> _Extracted text_
──────────
Tuesday 3 September 2013

Five Signs It"s Time to Change A Company"s Pricing Strategy: Insulate a Company"s Profits During a Market Downturn

Concord, Mass. (PRWEB) January 25, 2008

Dr. Reed Holden, Founder of Holden Advisors, released today five signs that it’s time to change a company’s pricing strategy. The warning signs and how to change a pricing strategy are described in detail in Pricing with Confidence: 10 Ways to Stop Leaving Money on the Table, Holden’s new book, co-written with Mark Burton.

Holden outlines the following indicators that a company’s market has changed:

Unit sales volume growth slows down
Discounts fail to drive incremental volume
Competitors introduce new offerings
Lower-cost competitors enter the market
Competitors start missing their numbers

“With the recent news of the recession, moves by the Federal Reserve, and global markets on a downslide, most companies are going to be too slow to act. The mistake most companies make is that they believe that a pricing strategy is static,” states Mark Burton, co-author of Pricing with Confidence and co-founder of Holden Advisors. “The real challenge is to recognize when the market is changing and to change your strategy accordingly.”
──────────
> _Data extract_
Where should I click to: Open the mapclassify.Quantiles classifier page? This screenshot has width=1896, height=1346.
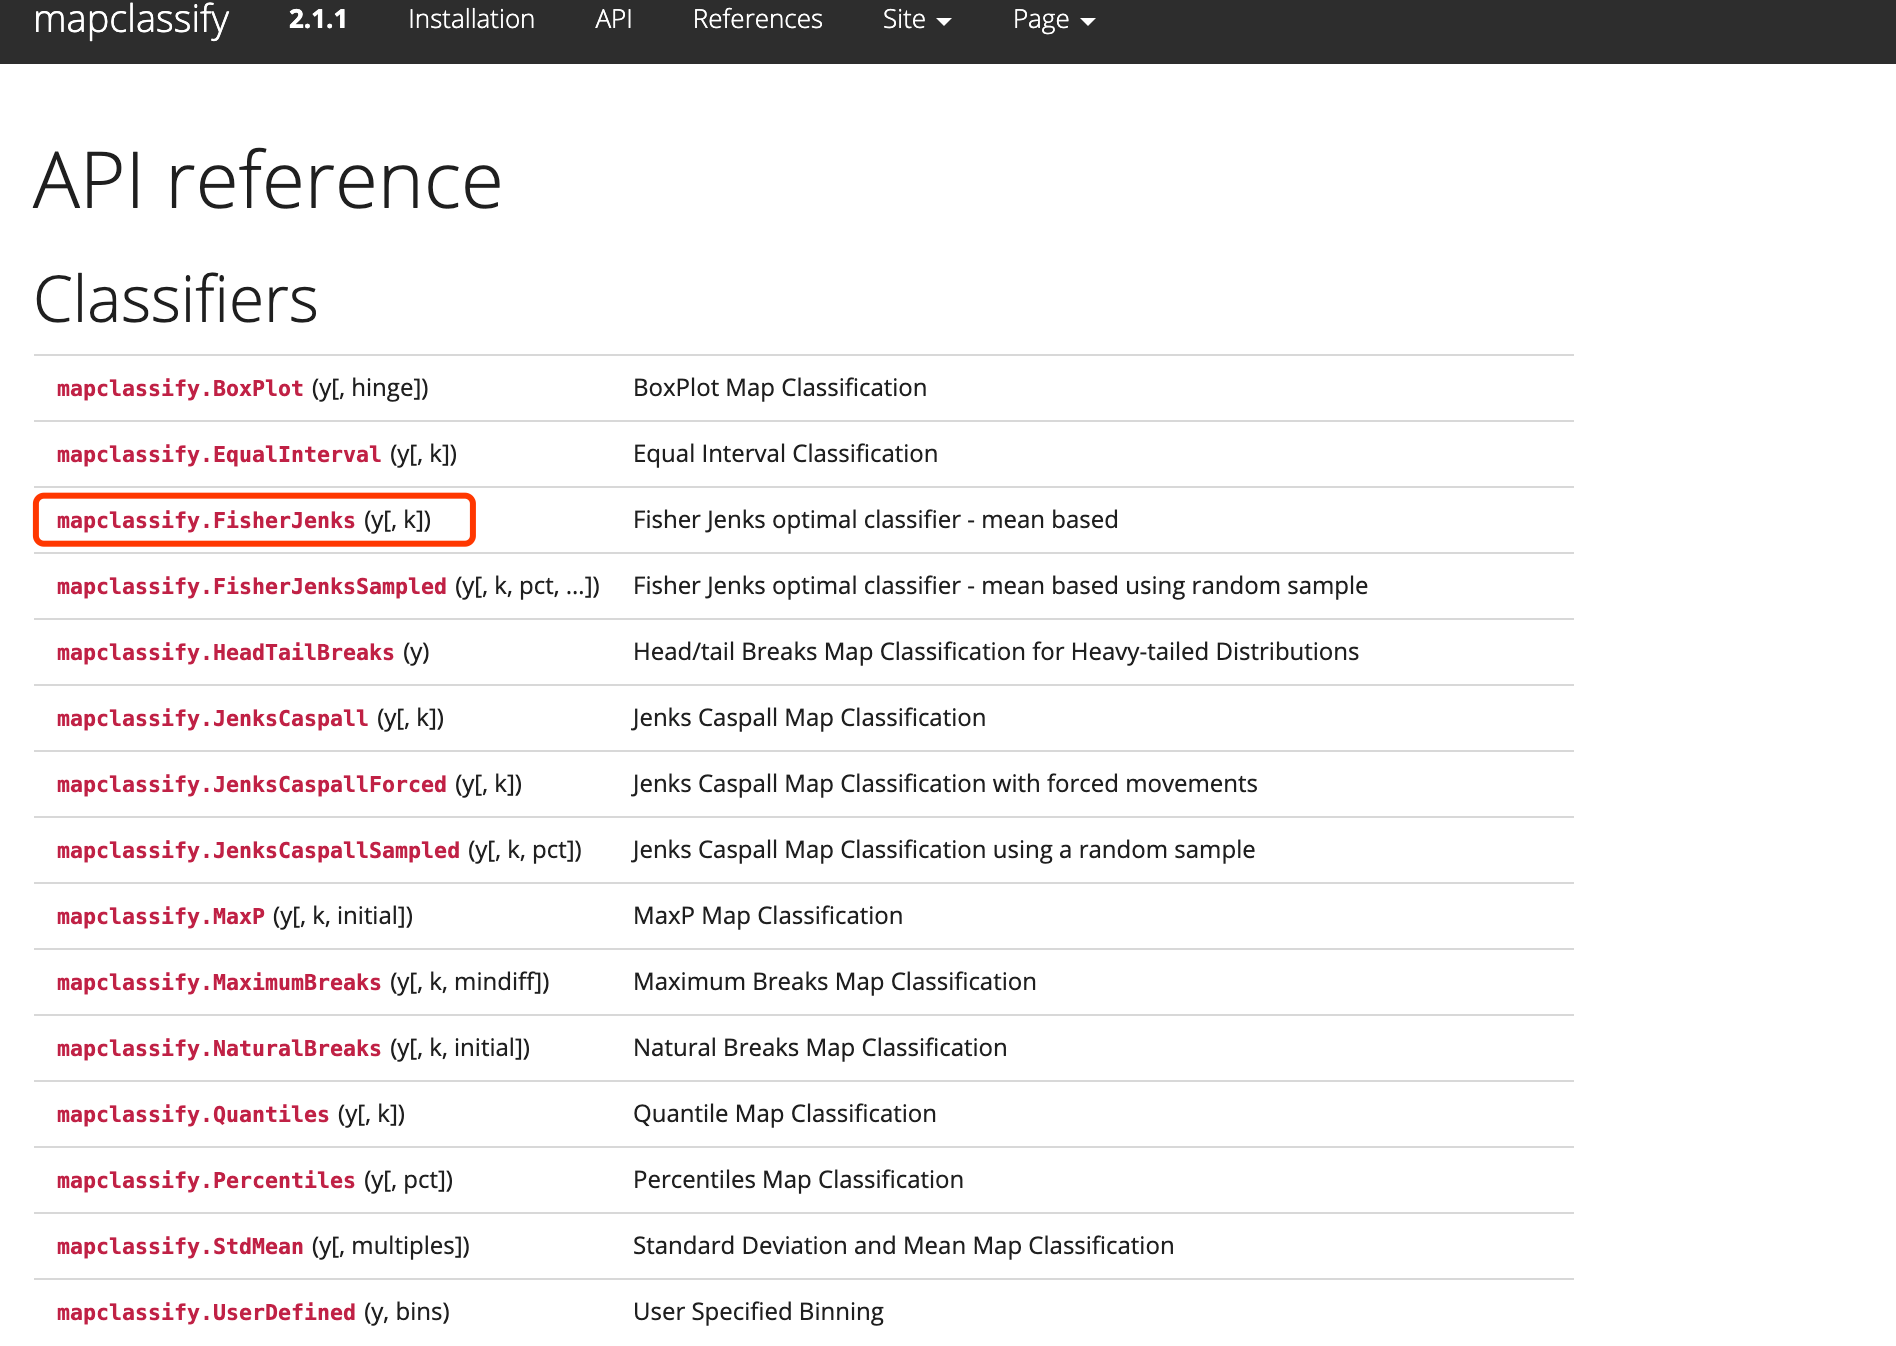click(x=192, y=1114)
──────────
> _Stated goal_
In the press release on pricing strategy, who co-wrote the book Pricing with Confidence with Reed Holden?

> _Solution to this problem_
Mark Burton